Outro fato de extrema importância da macaúba é a possibilidade de implantar a cultura consorciada. Normalmente, o espaçamento adotado é de 5 m x 5 m, obtendo uma população de 400 plantas por hectare. Nas primeiras fases de crescimento da macaúba, recomenda-se o cultivo consorciado com culturas de pequeno porte como feijão e soja. Após cerca de dois anos, com a população melhor estabelecida e com o maior porte da palmeira, pode-se utilizar o consórcio com diferentes culturas alimentares ou energéticas, como milho e girassol. Após as plantas atingirem o estágio reprodutivo, pode-se fazer uso do consórcio lavoura-pecuária.

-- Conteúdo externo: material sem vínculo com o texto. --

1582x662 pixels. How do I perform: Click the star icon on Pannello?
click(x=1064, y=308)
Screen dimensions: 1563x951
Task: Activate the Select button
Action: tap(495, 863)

Neste sentido, a cultura da macaúba se torna extremamente interessante, pois a copa da palmeira de macaúba permite que o gado encontre áreas sombreadas durante o dia, melhorando o conforto térmico dos animais, o que pode acarretar um ganho de peso para os animais. Além disso, com 400 plantas por hectare, não acontece o sombreamento do chão, o que permite ser possível manter um pasto de ótima qualidade para o rebanho. Acrescenta- se a este fato que o consórcio macaúba-pastagem- gado torna o balanço de carbono da cadeia praticamente nulo, que é outro fato muito importante. Com apenas a pastagem e o gado, este balanço de carbono é negativo, ocorrendo, portanto, maior liberação de CO2 na atmosfera do que a fixação do mesmo durante o processo de fotossíntese.
Que a macaúba é uma promessa para a produção de óleos, isto já se pode verificar. No entanto, falta agora a realização de mais pesquisas, de forma a subsidiar as tomadas de decisões com a cultura. Estabelecer toda a parte fitotécnica para a cultura, como adubação e espaçamento, e obter materiais genéticos superiores com maior produção de óleo por hectare e com menor porte e menos espinhos. Além disso, é necessário realizar estudos com toda a cadeia produtiva, fazendo com que informações sobre consórcio, colheita, armazenamento e processamento se tornem disponíveis e confiáveis. Assim, a cultura deixará de ser uma promessa e se tornará uma realidade para a agricultura nacional.
Referências
[1] BRASIL. Ministério da Agricultura, Pecuária e Abastecimento. Secretaria de Produção e Agroenergia. Plano nacional de agroenergia 2006-2011. 2. ed. rev. atual. Brasília, DF: Embrapa Informação Tecnológica, 2006. 110 p.